The texture created by the layered leaves of the smoke bush, cotinus coggygria' Ancot' is welcomed all summer.

A few volunteers! This anemone is determined to stay in this garden!
I must say that at this time of year I am happy to see them.

Asters add great color. The New England Asters are just beginning to flower.
They are lovely for cutting and bringing in to the kitchen windowsill.

In the vegetable garden we still have tomatoes, chard, carrots kale, broccoli and herbs.
If we hear more of an upcoming frost on Monday,we will be harvesting the remaining tomatoes on Sunday!
(As I write, news of the frost....the first frost may not occur on Monday as expected !)

Saturday, September 11, 2010


On a beautiful summer day we drove to Portsmouth to draw. This bountiful pear tree was growing in the wild at the end of a bridge. It was an unexpected find!

The pear tree as a whole was stunning and one of us will likely return to it in the near future.
For now, James brought a single pear from the tree back to the studio.

A study of the single pear by James Aponovich

"This is an oil painting on linen (8"x6"). It is simply set against a neutral gray background. It is painted as I observed it." James Aponovich

The inspiration for a painting comes from many sources .

This fresco by Domenico Ghirlandaio (1449-1494) is an image that James draws from in his painting. He notes the way the arch and horizontal plane of the wall below hold and balance the figures and Ghirlandaio's use of the landscape behind the wall.

"What interests me about this painting is the way that Ghirlandaio used a neutral background, the wall, to contain his figures the same way that I used the neutral gray to contain the pear. The surprising element is the glimpse of tree and sky." J.A.

Inspiration in Rome

In Rome James did a quick sketch of this pot in a cut out of the garden wall. He was interested in the cut away square space, the object filling the space, and the more distance facade seen in the background.

"In Italy, you find many interesting and ancient walls with niches cut into them that may have a may have a small plain statue of a madonna or just some plastic flowers to fashion a shine. What intrigued me about this opening in the wall was the view through to the outside, not unlike the Ghirlandaio fresco." J.A.

A painting in progress

On the easel is a new painting that James is currently working on of that pear .
The single pear is used here framed by an arch . The raspberries create a rhythm at the base of the pear. There is a landscape in the distance creating depth and sense of air in the painting.

"Here the Portsmouth pear is idealized and placed in a shrine-like opening with a imagined Italian landscape in the distance. One must always keep their eyes opened to find the unexpected.

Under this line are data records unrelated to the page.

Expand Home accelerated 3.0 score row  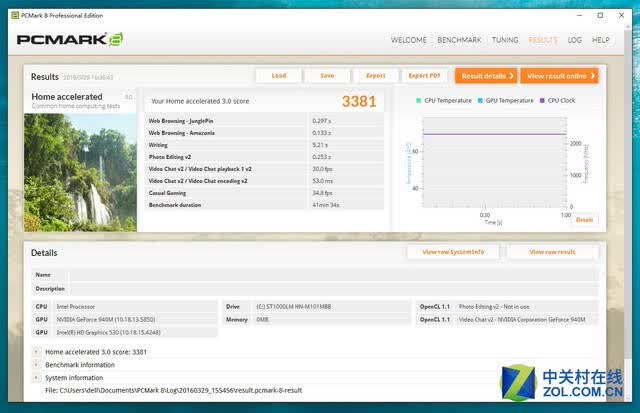tap(36, 352)
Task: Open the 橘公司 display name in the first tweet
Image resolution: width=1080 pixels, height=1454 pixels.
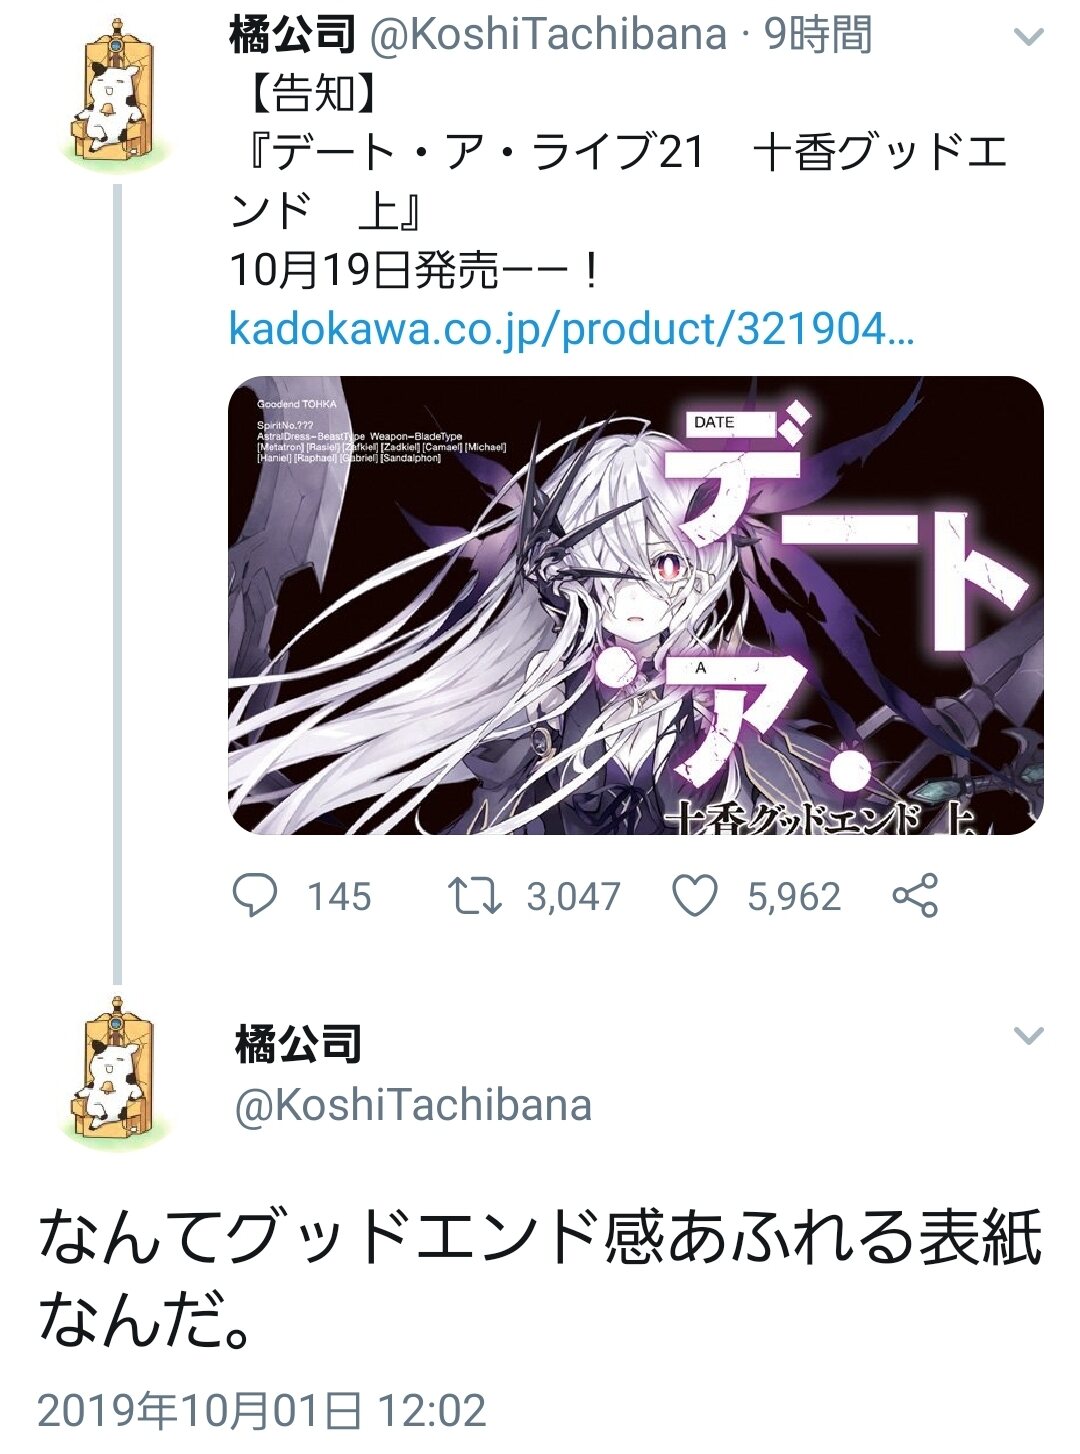Action: 292,35
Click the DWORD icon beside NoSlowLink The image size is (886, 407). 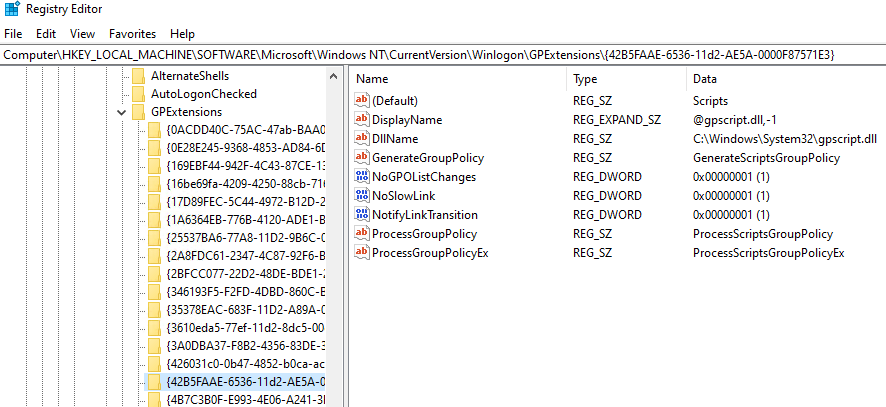pyautogui.click(x=362, y=196)
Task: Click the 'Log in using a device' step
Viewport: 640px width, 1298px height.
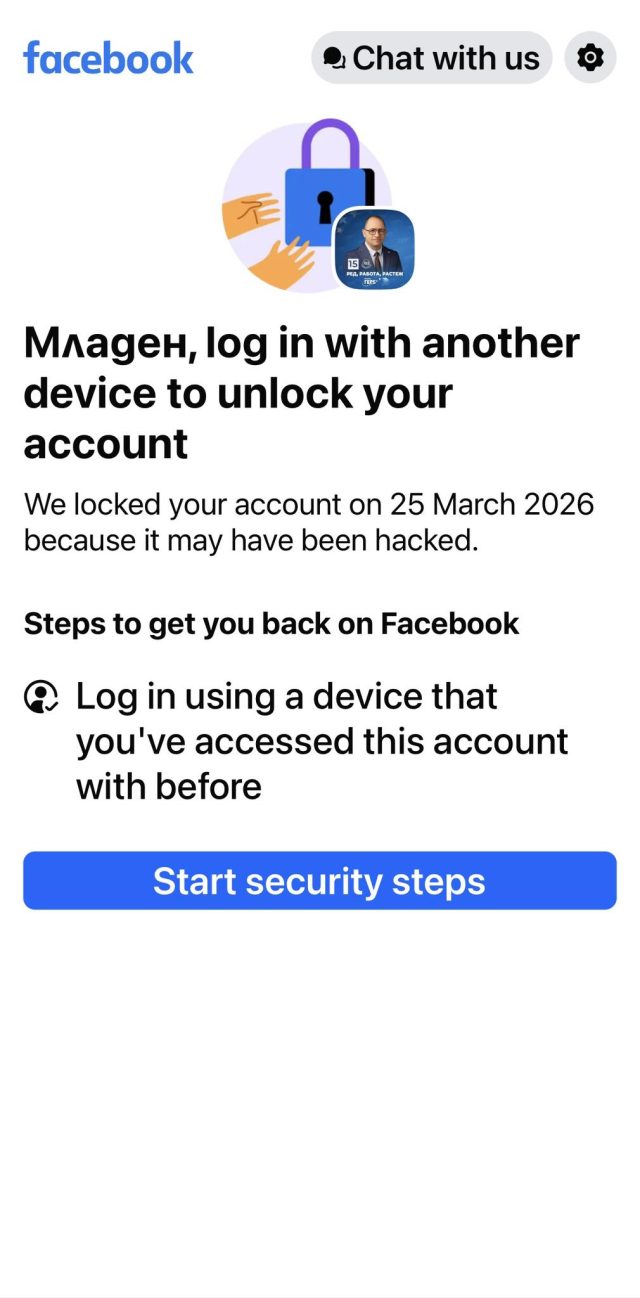Action: [x=286, y=696]
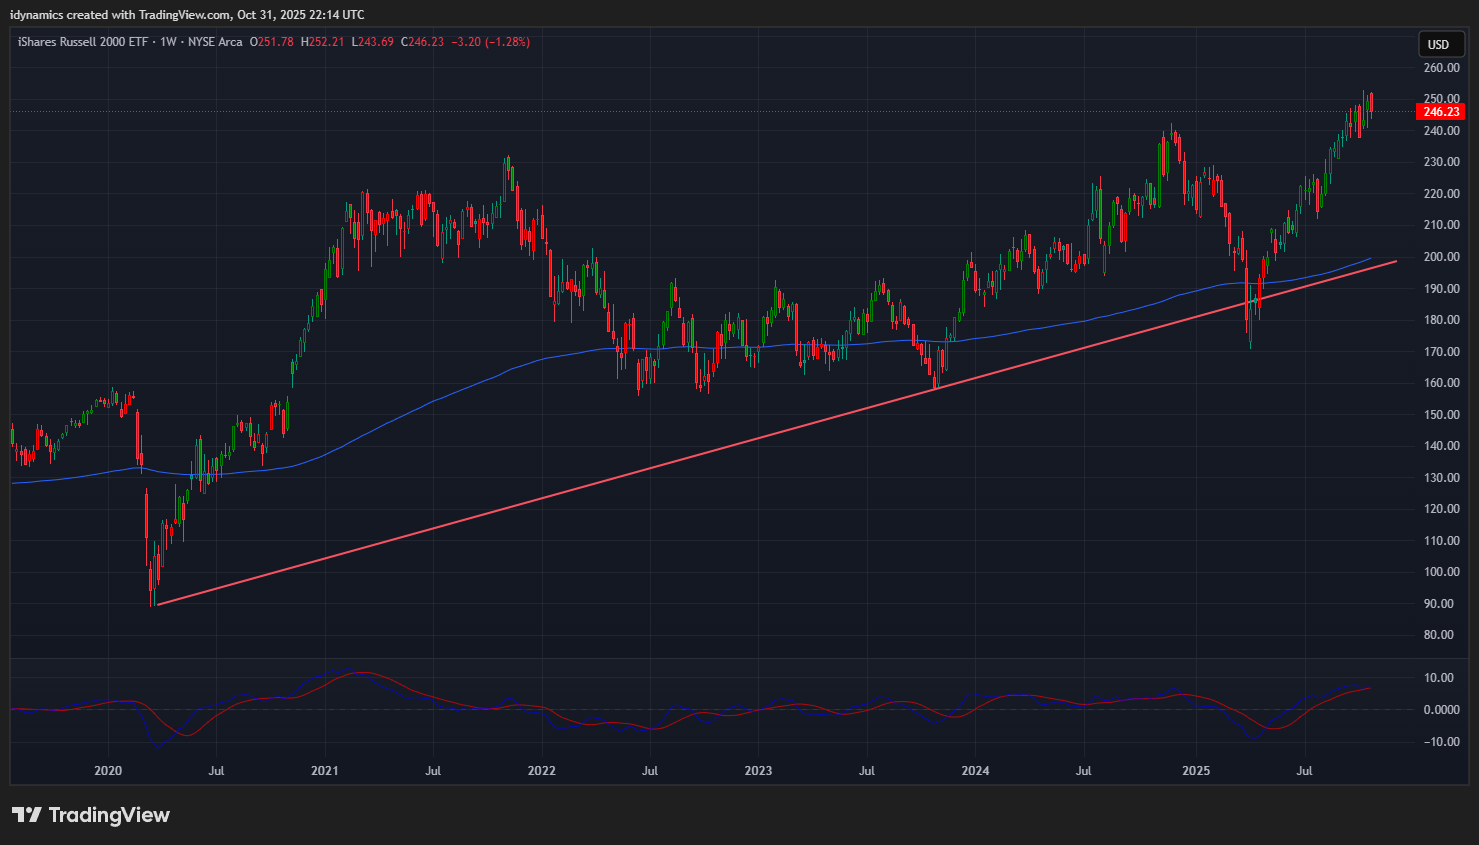The width and height of the screenshot is (1479, 845).
Task: Click the 200.00 price axis label
Action: (x=1441, y=257)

We constantly seek paintings not only in museums but more importantly where they were meant to be seen, chapels, churches, etc.
We call this acquiring visual vocabulary." J. A.

We always travel with sketchbooks and pencils. We find the information we record works its way into our paintings. The idea is to observe, record, imagine and then transform onto paper or canvas.

By the way, we took an afternoon break and had a lovely picnic lunch .

All content on this blog is the exclusive copyright of
James Aponovich & Elizabeth Johansson
Artwork cannot be reproduced without written permission of the artist.

Friday, September 3, 2010

da orto ...... we bring home from Italy a lesson on growing tomatoes.

Here it is the start of September and we have these bright and delicious cherry tomatoes in abundance. We use these in pasta dishes and salads but nothing is better than eating them fresh from the vine while there are warm from the morning sun.

We have several varieties of swiss chard this year. We plant them as much for there beautiful colors as well as for cooking. We often do a simple preparation of the chard (sometimes blanched first) , chopped and sauteed with
garlic, olive oil, salt and pepper.

In our visits to Italy we have spent time visiting gardens. Often some of the best lessons we get are from small backyard gardens in the village where we stay. Household gardens are very common, and we have found the gardeners are quite happy to show off their gardens and sometimes even share a tomato or some strawberries with us!!
This tomato trellis in our garden is typical of how we have seen tomatoes growing in Umbria and Tuscany.
We have constructed this structure from bamboo poles which is the same type of material used in Italy. Here we are growing heirloom tomatoes and plum tomatoes primarily for making sauce.

In another part of the garden we are using an upright fence type trellis , made from bamboo poles, for the cherry tomatoes.
This makes a very attractive structural element for our garden as well as showing off the brilliant sunny colors of the tomatoes.

A marvelous color transition display from mother to orange to ripe red!

The Italians are masters at use of space and this way of growing tomatoes is an example of
economy of space as well as being visually appealing.